Sandusky, who is currently free on $100,000 bail -- also a hot debate topic this week -- is certainly "twisted" and very possibly psychotic, whether or not he had anything to do with the disappearance of D.A. Gricar.

If that is true, it is staggering to imagine that Joe Paterno could have worked with this guy all these years -- Sandusky is 67 years old -- and somehow not have noticed what an odd duck he must have seemed. The kids he molested called him a "weirdo". Wouldn't weirdness have manifested itself in day-to-day interactions with others?

Have you ever been around a university athletic facility? Or possibly a military camp? Or have you ever read anything about the Roman games?

There is something inherently sexual, and violently so, about male institutions. And there are reasons that as males mature into puberty that you get this schism that in high school typically plays out as the "jocks versus the geeks" and why opinions on either side are strongly polarized.

For the single mothers of boys in need of fatherly direction, Sandusky's "Second Mile" foundation must have seemed like a stellar opportunity, combining associations with a high profile athlete and America's reverence of big-time college sports with perquisites and benefits otherwise impossible for a kid from those backgrounds to imagine.
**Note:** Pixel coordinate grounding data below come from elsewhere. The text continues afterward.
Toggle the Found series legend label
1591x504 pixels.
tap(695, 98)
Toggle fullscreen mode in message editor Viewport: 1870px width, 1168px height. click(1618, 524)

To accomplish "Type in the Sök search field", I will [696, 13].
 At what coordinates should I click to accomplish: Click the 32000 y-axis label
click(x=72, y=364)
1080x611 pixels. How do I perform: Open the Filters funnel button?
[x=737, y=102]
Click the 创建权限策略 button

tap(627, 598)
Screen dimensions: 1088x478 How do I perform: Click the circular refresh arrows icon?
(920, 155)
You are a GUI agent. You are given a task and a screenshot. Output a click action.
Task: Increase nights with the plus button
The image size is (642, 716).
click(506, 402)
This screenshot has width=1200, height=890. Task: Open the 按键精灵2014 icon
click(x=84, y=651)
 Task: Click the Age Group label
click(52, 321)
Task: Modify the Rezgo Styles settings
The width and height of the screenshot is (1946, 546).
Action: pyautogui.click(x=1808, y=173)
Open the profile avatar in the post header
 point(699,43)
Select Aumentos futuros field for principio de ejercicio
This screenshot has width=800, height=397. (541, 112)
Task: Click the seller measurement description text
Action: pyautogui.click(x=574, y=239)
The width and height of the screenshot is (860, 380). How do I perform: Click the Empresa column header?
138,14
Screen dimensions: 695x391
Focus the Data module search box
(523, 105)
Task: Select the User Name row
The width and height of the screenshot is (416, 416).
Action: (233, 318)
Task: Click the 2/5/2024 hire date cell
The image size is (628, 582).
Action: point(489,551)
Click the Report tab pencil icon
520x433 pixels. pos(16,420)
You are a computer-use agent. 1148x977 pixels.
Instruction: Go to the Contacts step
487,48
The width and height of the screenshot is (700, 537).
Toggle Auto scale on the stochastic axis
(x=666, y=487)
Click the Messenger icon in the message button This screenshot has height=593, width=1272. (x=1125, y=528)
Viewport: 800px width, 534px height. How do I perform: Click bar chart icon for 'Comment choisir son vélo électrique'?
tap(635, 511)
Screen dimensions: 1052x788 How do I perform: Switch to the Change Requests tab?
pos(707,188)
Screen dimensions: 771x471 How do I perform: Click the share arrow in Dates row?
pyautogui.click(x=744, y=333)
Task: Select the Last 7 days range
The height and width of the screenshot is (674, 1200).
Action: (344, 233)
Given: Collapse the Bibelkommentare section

We send such mixed messages to kids, vulnerable and not anywhere near fully developed enough physically and intellectually to protect themselves in a world that grownups often misapprehend.

And as for heroism?

We live in a constellation of pain of suffering, of opportunities to do heroic things and help our fellow man, but by and large we look the other way.

At least 40 percent of American voters will vote for anti-government Republican and Tea Party policies out of pure unwillingness to accept that their fellow citizens could handle the responsibility of efficiently managing benefit payments. And that gives that 40 percent the benefit of the doubt, because some percentage of that number harbor resentment against anyone who would even claim to need help and assistance (read Herman Cane and the notion that people "should blame themselves for not having jobs...").

Of that group, some small percentage might pull Jerry Sandusky off that kid, were they to encounter him in that shower at the Penn State athletic facility in 2002, and...do what? Assault him? And then call the police?

And then spend the rest of their lives embroiled in the twisted wreckage of Jerry Sandusky's psyche within the nightmare corridors of the American judicial system?

Heroism, it turns out, is a complicated decision to make when it may only be the beginning of something long and awful, not the end.

So what do you do in that situation? You probably do what Mike McQueary did, which was to escalate the issue up the ladder of authority, or otherwise to act as instructed and report the incident to a supervisor. That includes the police, who are better resourced to handle psychopaths than was graduate assistant Mike McQueary, and there is where the chain of responsibility fell apart. McQueary, Paterno...they should have all called the police.

As for the public machismo, save it for the polling place if you still believe it counts. There are a nation of people being abused by life every day. And you can help, Hercules, but will you?